Problem description:
Using the listing below, retype exactly the lines starting at the one with "Instruction: Click the Shares count 64" and ending at the one with "You are a computer-use agent. The image size is (524, 249).", and include both.

Data provided:

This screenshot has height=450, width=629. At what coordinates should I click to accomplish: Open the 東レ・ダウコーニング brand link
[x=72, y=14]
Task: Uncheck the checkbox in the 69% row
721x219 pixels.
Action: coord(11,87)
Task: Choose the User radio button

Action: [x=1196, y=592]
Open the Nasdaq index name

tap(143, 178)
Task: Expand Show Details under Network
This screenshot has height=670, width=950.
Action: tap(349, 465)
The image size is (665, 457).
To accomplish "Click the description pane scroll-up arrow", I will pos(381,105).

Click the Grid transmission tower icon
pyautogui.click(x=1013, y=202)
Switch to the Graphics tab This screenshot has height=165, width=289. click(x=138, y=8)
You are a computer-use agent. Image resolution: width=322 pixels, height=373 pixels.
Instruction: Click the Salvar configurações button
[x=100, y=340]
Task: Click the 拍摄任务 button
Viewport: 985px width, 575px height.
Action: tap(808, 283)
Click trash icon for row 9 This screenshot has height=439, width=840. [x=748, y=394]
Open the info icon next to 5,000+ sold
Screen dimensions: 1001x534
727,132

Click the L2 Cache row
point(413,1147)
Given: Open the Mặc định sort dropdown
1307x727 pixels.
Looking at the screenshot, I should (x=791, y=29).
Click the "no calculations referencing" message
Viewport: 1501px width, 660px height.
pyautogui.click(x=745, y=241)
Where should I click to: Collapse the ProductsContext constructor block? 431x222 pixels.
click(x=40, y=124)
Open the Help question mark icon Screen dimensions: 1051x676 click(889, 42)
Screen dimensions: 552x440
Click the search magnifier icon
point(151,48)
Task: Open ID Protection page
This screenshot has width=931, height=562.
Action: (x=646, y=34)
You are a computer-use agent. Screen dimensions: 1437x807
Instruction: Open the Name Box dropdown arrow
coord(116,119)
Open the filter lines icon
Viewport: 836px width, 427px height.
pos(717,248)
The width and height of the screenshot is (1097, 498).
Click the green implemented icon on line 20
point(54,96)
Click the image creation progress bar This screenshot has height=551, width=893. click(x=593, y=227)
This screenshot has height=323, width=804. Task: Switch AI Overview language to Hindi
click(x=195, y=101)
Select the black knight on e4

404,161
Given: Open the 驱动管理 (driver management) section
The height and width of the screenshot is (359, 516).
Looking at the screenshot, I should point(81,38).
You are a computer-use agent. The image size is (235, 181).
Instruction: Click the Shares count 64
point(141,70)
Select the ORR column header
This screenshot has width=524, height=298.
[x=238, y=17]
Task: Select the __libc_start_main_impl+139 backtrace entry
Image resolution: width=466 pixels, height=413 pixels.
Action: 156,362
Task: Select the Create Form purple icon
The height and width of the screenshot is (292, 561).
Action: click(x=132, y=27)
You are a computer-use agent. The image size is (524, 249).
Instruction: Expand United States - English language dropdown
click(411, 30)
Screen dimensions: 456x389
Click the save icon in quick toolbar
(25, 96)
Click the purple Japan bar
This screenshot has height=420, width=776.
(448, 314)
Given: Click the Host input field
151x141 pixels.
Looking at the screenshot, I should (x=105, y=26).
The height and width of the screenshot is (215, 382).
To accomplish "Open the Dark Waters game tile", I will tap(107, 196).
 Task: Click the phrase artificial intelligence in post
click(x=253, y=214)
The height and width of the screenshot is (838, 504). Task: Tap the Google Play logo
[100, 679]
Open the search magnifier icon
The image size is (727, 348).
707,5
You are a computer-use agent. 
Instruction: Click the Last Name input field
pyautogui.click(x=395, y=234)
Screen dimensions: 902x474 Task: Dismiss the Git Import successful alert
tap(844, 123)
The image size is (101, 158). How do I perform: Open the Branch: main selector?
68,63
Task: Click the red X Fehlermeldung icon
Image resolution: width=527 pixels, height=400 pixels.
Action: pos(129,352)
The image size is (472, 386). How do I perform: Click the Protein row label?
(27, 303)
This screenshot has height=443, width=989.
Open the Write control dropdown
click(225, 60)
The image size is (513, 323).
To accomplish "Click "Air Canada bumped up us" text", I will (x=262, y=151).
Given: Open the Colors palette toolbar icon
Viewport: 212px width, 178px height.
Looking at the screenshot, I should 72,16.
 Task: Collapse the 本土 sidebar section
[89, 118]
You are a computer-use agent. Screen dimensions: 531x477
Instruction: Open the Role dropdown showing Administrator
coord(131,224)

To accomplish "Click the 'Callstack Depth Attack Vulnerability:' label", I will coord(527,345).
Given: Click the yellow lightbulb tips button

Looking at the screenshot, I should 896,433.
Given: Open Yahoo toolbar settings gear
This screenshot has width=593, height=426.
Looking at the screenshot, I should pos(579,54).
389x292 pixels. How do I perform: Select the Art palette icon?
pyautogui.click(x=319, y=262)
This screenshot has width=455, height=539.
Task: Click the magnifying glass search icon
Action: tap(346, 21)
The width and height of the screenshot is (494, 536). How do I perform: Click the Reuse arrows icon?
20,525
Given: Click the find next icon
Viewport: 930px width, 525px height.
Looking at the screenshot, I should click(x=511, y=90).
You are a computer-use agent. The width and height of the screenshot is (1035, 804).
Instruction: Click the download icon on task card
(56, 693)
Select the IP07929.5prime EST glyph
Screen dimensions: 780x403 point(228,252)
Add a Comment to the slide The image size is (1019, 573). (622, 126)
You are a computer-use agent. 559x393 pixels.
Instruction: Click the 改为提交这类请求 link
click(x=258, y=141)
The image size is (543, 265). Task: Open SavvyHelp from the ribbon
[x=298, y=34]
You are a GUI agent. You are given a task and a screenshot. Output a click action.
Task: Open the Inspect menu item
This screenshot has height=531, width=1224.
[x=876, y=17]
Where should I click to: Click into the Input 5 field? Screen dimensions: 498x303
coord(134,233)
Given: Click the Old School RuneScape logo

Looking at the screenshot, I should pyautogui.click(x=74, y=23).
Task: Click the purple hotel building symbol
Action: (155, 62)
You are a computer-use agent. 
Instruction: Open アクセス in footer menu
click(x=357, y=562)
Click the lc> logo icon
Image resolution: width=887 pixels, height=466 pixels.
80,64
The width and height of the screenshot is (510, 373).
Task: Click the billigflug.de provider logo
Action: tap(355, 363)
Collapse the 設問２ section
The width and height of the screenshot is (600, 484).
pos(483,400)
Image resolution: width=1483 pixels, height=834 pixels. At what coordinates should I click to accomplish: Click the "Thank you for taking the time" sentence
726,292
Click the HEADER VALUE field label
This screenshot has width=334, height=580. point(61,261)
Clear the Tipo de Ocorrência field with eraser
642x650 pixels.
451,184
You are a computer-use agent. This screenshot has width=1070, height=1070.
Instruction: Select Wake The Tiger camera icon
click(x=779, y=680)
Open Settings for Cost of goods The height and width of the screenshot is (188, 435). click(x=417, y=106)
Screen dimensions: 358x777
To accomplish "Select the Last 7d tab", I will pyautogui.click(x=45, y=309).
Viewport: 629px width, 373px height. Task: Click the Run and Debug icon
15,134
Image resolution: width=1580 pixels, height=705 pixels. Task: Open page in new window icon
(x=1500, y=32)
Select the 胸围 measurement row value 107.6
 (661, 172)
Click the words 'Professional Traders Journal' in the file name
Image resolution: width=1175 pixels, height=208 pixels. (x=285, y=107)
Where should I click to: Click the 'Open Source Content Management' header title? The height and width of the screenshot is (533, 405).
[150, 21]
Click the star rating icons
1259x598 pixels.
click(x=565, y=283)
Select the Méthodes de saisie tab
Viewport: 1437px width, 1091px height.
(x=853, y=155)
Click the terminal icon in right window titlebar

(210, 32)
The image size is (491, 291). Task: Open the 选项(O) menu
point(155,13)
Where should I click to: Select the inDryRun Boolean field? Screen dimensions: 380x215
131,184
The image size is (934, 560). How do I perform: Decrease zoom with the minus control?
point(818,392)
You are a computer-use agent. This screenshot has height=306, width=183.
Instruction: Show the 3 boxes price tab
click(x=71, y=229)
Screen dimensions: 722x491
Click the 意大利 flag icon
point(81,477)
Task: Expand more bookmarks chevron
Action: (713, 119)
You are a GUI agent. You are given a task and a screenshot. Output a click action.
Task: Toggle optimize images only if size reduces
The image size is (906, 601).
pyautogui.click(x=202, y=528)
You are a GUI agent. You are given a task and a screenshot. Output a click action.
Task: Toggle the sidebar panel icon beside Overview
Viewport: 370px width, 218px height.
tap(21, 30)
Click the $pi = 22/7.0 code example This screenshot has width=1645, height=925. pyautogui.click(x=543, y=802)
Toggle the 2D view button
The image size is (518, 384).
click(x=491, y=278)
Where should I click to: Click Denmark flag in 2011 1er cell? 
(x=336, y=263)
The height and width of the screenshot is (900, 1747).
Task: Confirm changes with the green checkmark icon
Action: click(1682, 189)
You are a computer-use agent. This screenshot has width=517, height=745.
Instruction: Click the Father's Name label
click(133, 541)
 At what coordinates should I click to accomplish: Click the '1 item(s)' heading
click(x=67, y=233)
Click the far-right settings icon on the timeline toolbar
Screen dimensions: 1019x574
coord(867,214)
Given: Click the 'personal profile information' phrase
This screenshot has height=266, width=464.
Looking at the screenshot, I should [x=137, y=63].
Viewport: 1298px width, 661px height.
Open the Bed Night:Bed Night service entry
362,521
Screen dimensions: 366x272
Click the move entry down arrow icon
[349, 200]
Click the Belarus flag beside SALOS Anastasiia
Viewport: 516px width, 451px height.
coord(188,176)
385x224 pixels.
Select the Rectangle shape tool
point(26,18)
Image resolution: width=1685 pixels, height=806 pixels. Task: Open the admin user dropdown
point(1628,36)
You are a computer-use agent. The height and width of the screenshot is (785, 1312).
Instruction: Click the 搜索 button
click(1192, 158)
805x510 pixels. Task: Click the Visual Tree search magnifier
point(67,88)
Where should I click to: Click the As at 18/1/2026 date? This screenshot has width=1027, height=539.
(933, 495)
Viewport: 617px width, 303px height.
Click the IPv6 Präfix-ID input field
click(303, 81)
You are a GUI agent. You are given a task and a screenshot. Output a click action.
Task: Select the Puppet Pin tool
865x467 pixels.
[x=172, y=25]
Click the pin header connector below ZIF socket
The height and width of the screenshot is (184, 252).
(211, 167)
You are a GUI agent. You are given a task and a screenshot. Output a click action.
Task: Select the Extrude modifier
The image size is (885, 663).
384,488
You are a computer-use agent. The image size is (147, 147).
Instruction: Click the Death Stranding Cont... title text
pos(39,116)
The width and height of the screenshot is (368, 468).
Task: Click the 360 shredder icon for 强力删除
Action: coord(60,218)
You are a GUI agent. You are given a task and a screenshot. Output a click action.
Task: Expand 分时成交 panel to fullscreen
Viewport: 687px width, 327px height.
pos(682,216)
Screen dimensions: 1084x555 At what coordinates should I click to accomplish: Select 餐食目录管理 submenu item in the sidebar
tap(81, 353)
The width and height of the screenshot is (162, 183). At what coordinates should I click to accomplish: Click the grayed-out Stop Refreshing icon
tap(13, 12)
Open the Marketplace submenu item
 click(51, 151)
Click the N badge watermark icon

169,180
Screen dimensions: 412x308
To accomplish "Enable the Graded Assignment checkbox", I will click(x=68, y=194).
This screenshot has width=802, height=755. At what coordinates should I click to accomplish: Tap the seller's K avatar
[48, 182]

Answer box:
Instruction: Click the Shares count 64
point(141,70)
Select the ORR column header
This screenshot has width=524, height=298.
[x=238, y=17]
Task: Select the __libc_start_main_impl+139 backtrace entry
Image resolution: width=466 pixels, height=413 pixels.
Action: 156,362
Task: Select the Create Form purple icon
The height and width of the screenshot is (292, 561).
Action: click(x=132, y=27)
You are a computer-use agent. The image size is (524, 249).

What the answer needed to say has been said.